Work required:
Reproduce, word for word, the part of the listing that opens with the line containing "Task: Select the 主战坦克模型 tank item" and closes with the line containing "Go to ホーム in".

Given information:

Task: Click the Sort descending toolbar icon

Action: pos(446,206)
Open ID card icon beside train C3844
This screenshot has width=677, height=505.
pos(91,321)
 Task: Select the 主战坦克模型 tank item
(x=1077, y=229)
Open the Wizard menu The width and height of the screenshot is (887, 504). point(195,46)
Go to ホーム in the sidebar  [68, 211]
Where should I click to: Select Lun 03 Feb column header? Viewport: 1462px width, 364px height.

Completed exercise:
 Task: Select the 主战坦克模型 tank item
(x=1077, y=229)
Open the Wizard menu The width and height of the screenshot is (887, 504). point(195,46)
Go to ホーム in the sidebar  [68, 211]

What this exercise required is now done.